NPN to Convert Sin to digital wave

Hi all

I want to use npn (BF199) to convert the sin wave from my oscillator to a digital wave ( of 2V PK-Pk).

At the moment I am getting something close to digital wave but with 1.6 V P-P.

The base of the npn has a sin wave at 124 KHz with 800mV p-p. The collector is connected to a voltage divider. The emitter goes to ground.

Any ideas as to how I can make my wave look square and increase the Vp-p .

Thanks

Hello Dear Neyolight
As i understood , you want convert your sinusoidal to an square wave .
You have some ways :
1- Clipping the sine wave with zener diodes .
2- With a simple comparator such as LM311 or LM339 or LM319 or ... etc .
3- With a transitor amplifier ( as you mentioned at first ).
So for your way , you should play with operating point of your amplifier .
you can do it at class A or at class B .
At class A , your input should be higher than the maximum input signal that is acceptable for your amp ( but it is possible due to the improper design , transistor go to the nonlinear region and destroy all thing !( your waveform )
So i suggest you , do it with a single stage class B amp ( if you want simultaneous square wave you should ad another transistor.
Best Things
Goldsmith

Hey Goldsmith - thanks for that.

What do you mean by 'single stage class B amplifier' ?

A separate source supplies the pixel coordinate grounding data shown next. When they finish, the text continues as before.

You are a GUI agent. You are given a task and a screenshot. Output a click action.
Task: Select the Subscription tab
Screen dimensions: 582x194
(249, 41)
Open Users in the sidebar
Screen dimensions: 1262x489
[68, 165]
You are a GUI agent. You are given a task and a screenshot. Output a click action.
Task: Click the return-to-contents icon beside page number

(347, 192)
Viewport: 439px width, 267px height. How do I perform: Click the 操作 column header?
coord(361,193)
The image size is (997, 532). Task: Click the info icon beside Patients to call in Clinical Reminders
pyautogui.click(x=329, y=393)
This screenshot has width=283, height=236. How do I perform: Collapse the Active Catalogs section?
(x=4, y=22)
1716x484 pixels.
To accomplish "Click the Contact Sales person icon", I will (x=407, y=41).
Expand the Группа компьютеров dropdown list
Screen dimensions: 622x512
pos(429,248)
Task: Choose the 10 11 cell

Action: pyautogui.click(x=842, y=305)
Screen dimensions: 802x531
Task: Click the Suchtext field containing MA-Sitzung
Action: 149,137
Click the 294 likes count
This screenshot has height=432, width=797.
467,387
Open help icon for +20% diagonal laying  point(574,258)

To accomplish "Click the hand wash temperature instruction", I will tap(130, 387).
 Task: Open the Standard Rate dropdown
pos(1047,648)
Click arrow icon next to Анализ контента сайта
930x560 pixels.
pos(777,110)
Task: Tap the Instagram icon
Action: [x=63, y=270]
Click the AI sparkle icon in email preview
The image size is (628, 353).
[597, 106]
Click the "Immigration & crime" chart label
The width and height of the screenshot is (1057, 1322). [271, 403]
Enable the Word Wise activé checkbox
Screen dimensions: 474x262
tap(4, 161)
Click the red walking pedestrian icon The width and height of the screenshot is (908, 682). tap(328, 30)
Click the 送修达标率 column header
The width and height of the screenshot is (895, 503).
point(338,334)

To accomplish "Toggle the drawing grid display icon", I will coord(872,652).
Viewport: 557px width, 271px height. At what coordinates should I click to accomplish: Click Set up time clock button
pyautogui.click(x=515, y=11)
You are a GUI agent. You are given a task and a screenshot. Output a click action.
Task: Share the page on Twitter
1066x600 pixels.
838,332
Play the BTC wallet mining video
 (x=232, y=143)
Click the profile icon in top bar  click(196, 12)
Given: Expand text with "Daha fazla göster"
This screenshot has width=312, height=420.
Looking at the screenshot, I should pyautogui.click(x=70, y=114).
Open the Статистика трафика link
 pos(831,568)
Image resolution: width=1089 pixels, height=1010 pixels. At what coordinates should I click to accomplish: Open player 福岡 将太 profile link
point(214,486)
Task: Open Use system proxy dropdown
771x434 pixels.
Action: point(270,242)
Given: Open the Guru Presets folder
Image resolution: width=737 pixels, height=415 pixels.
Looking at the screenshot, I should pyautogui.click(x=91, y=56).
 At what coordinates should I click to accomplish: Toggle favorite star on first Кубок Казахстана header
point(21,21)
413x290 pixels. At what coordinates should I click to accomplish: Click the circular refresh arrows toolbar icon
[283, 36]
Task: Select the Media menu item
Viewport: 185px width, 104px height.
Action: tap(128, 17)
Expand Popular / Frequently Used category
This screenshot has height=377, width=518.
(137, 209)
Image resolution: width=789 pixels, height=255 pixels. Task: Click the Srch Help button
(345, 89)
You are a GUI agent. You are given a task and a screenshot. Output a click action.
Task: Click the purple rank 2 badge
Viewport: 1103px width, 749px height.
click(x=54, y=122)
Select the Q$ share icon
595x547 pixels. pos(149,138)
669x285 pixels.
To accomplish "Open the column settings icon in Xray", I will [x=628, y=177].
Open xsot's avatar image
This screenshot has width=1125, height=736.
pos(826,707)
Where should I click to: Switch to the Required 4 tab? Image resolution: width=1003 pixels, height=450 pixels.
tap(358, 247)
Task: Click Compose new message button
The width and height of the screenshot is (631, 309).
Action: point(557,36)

What is wrong with my design?

At first , my mean by single stage class B amp , was , this : if you don't need simultaneous amplitude wave ( minus and plus ) , you can do it with a class B amp , but if it is important to you , you can add another transistor to obtain simultaneous wave .
And about your circuit , you didn't tell , that where's the out and how much is your VCC and where is the base bias network ?!
Good luck
Goldsmith

I dont need simultaneous wave. I need a digital wave ( V - 0) .

I am using 9V DC and talking output from the collector. The base receives a sine wave of 124Khz and 800mV.

The problem with the circuit such your's is , that you haven't 50 percent duty cycle . do you have any problem with this issue ?
Respect
Goldsmith

Im not sure what you mean by that. The duty cycle is not important to me as in the end Im interested in frequency of the signal.

Ok so I got it to work. The pic attached shows the output of the circuit. How do I make it perfect TTL ( Equal ON and OFF time) ?

Also this is 3.79V Peak-peak...would it be detected by PIC for frequency measurements?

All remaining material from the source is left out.